Il réduit les risques de pré-structuration du discours, dans la mesure où les interviewés peuvent s'exprimer plus librement en choisissant jusqu'à un certain point les sujets dont ils veulent parler.

L'entretien non-directif est aussi perçu comme une façon d'enrichir le matériel d'analyse et le contenu de la recherche car en laissant l'interviewé parler librement des sujets qu'il juge pertinents, il favoriser l'émergence de nouvelles facettes dont le chercheur n'aurait pu soupçonner l'existence.

De plus, il permet "d'explorer plus en profondeur les différentes facettes de l'expérience de l'interviewé" (Poupart, 1997, p.183). L'approfondissement du thème abordé est d'ailleurs une des principales caractéristiques de ce type d'entretien, si bien que l'entretien en profondeur est souvent utilisé comme synonyme (Grawitz, 1969).

Finalement, l'entretien non-structuré offre une meilleure mise en perspective de l'expérience de l'interviewé. En effet, le chercheur est plus en mesure d'aller recueillir des informations sur le milieu de vie et le milieu d'appartenance.

Limites:
Certains auteurs soulignent que la non-directivité n'est qu'un mythe. C'est en effet le chercheur qui délimite les thèmes de l'entretien. Par ailleurs, l'entretien non directif n'est pas aussi neutre qu'on le laisse croire. Nonobstant toutes les précautions prises pour que tous se sentent à l'aise, le moment même de l'entretien crée une situation que l'interviewé ne perçoit pas comme étant naturelle. Ainsi, l'interviewé peut se sentir contraint à parler, à s'ouvrir. D'autres auteurs mentionnent différentes réactions qu'à la normale, ou l'utilisation d'un vocabulaire différent (Scatzman et Strauss, 1955).

De plus, même les techniques afin de relancer l'interviewé sur un point qui mérite d'être approfondi peut influencer le discours. Blanchet (1987) soulève des variations dans la forme des reformulations, qui conduisent l'interviewé à modifier sensiblement le contenu de son discours.


Outils
Cadre d'entrevue orienté à partir de grands thèmes à aborder. Les questions sont plus vastes et ouvertes. Elles laissent le champs libre à l'interviewé pour interpréter librement, ou accentuer un point en particulier.

Lors d'une entrevue non directive mitigée, il y a nécessité de dresser un plan d'entretien en explicitant les buts de l'entrevue, préciser les sous-thèmes et leur ordre théorique d'apparition et prévoir pour chacun d'eux une question ouverte de présentation. Dans la mesure où ce plan est préparé avec soin et mémorisé par le chercheur, il assure une meilleure maîtrise de l'entrevue.

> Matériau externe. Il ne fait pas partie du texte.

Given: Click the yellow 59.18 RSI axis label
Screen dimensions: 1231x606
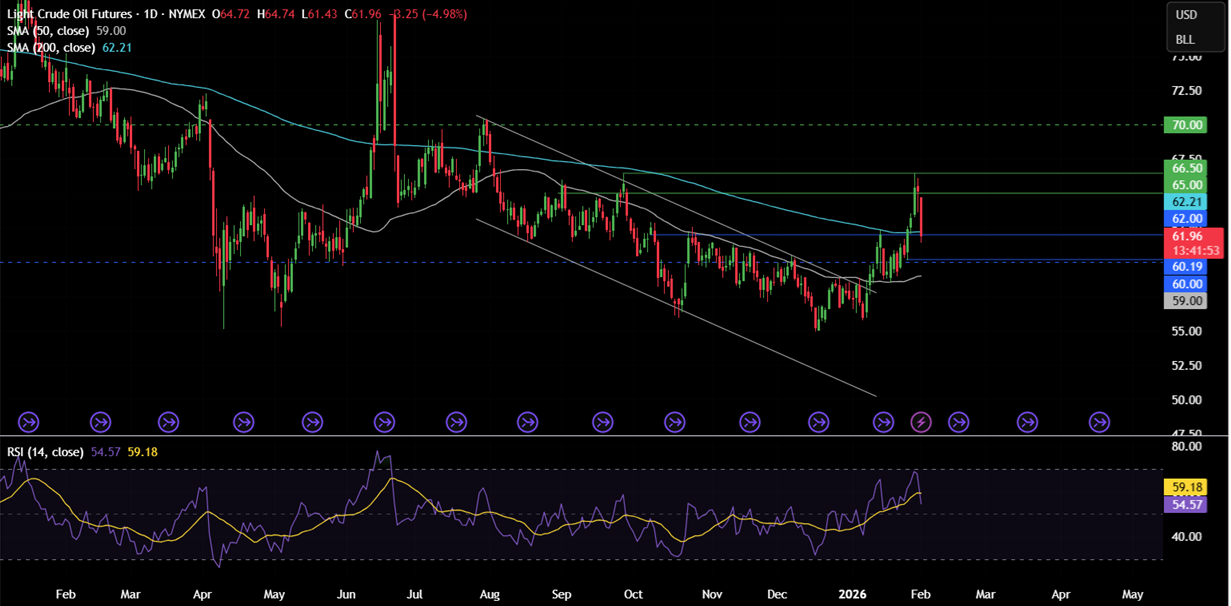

Le chercheur est moins préoccupé par le contenu et jouira d'une plus grande liberté d'esprit pour porter attention aux attitudes et aux comportements du sujet et ainsi mieux veiller à la qualité de la relation (Daumais, 1992).

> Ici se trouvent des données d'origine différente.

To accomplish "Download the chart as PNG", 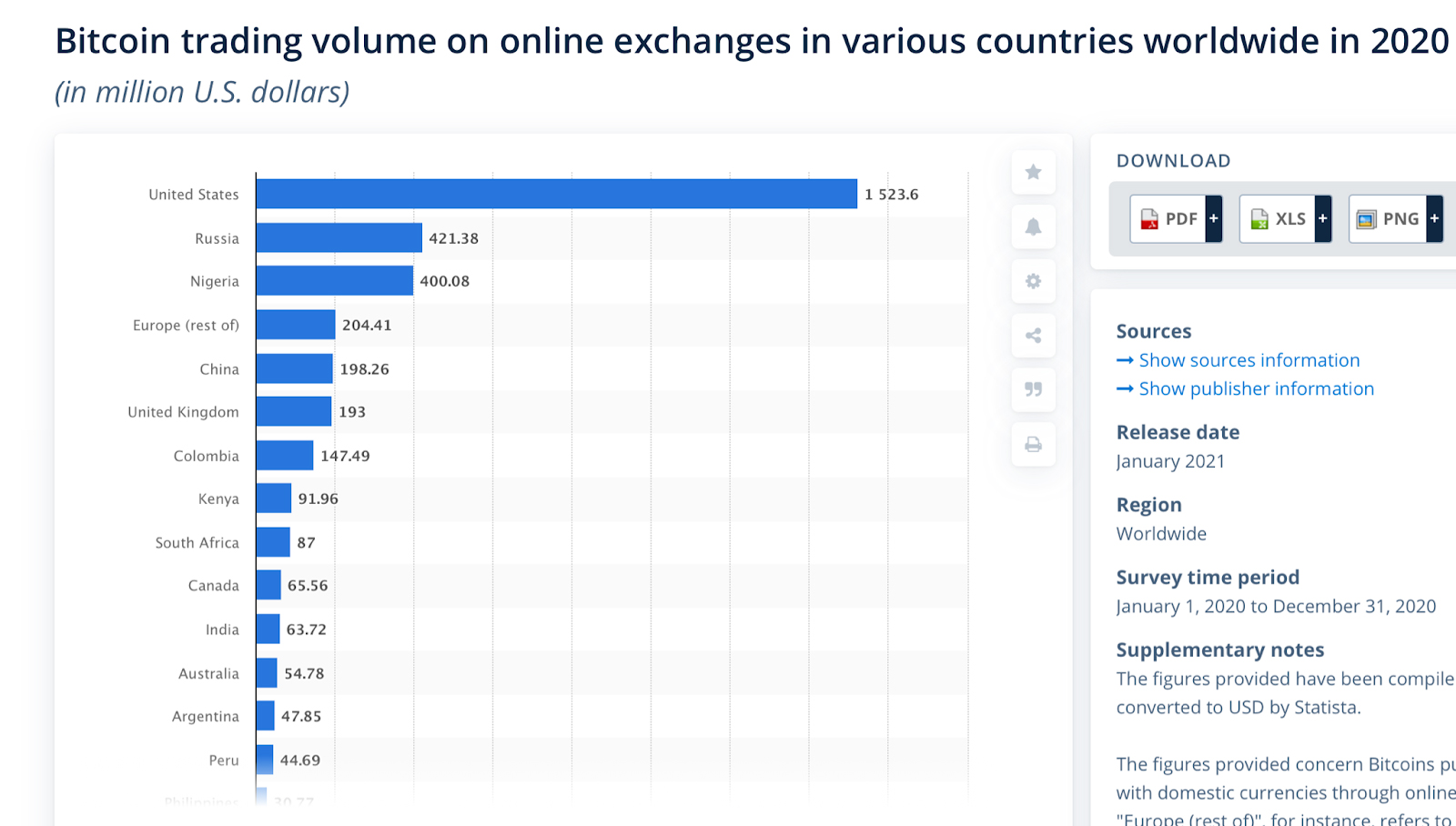I will (1387, 219).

Le journal de bord est un outil fréquemment utilisé dans ce type d'entretien étant donné l'importance de l'implication relationnelle.

Exemples:
Récit de vie, récit de pratique
Entrevue clinique (psychologie)

Démarche technique
La préparation de ce type d'entrevue est relativement simple. Il suffit généralement d'une question générale ouverte, servant d'amorce à la discussion (Mayer et Saint-Jacques, 2000).

L'intervieweur devrait le moins possible orienter les propos de l'interviewé (Poupart, 1997).

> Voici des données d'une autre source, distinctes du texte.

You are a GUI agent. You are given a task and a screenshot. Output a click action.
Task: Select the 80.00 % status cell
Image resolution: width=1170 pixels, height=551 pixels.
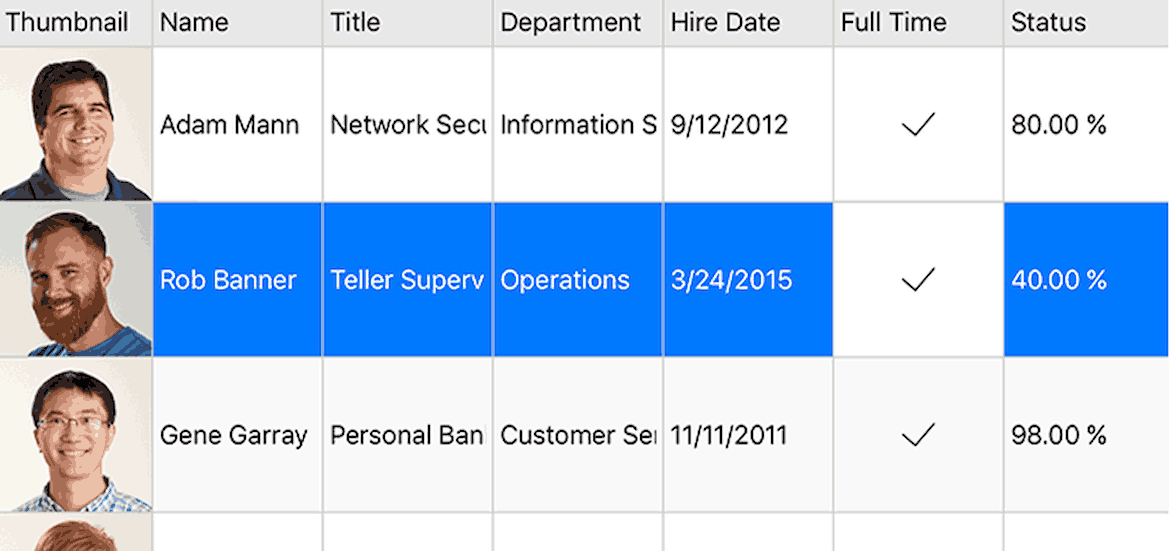[x=1086, y=125]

Toutefois, Palmer (1928) et Bourdieu (1993) croient que l'intervieweur doit se positionner à mi-chemin entre la non-directivité et une certaine orientation. C'est aussi ce que suggère Daunais (1992) lorsqu'il fait mention de l'entretien non directif mitigé.

Préparation des outils méthodologiques (plan d'entretien, journal de bord...)
Le contact préliminaire
Présentation générale de la tâche
Entente concrète pour l'entretien
Présentation du thème de l'entretien
But de l'entretien
Autorisation à l'enregistrement
Conditions déontologiques
Démarrage de l'entrevue (à l'aide d'une question ouverte)
Utiliser les silences accorde une importance particulière à l'écoute
Rechercher l'information appropriée en utilisant des techniques de communication
Indication de la fin de l'entrevue
Résumé de l'entretien
Renseignements factuels
Réaction à l'entrevue
Séparation





Avantages et limites
Démarche technique
Avantages et limites
Risques:
-Pré-structuration du discours en raison de la détermination des questions et des réponses (Poupart, 1997).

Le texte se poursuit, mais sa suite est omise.